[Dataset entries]
-------------------------
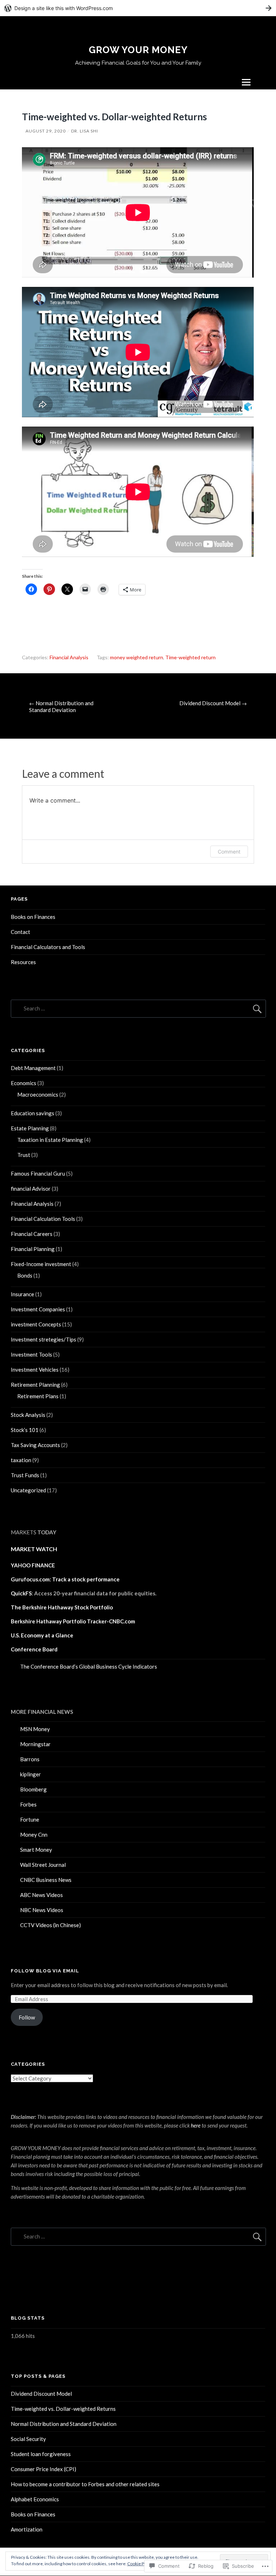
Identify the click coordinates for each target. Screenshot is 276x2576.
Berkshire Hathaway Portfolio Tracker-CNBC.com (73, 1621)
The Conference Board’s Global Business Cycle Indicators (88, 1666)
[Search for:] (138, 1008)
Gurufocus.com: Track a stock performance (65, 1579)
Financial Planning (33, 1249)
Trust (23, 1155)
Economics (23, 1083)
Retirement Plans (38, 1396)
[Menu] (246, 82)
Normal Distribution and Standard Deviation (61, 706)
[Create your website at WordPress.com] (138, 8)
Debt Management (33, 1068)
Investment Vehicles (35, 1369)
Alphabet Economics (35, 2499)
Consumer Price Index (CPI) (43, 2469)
-------------------------
● Work task
Omit the pictures, then set down all the remaining data exactly as given.

● Solution
Identify the click coordinates for each target. Screenshot is 276x2576.
Berkshire Hathaway Portfolio Tracker-CNBC.com (73, 1621)
The Conference Board’s Global Business Cycle Indicators (88, 1666)
[Search for:] (138, 1008)
Gurufocus.com: Track a stock performance (65, 1579)
Financial Planning (33, 1249)
Trust (23, 1155)
Economics (23, 1083)
Retirement Plans (38, 1396)
[Menu] (246, 82)
Normal Distribution and Standard Deviation (61, 706)
[Create your website at WordPress.com] (138, 8)
Debt Management (33, 1068)
Investment Vehicles (35, 1369)
Alphabet Economics (35, 2499)
Consumer Price Index (CPI) (43, 2469)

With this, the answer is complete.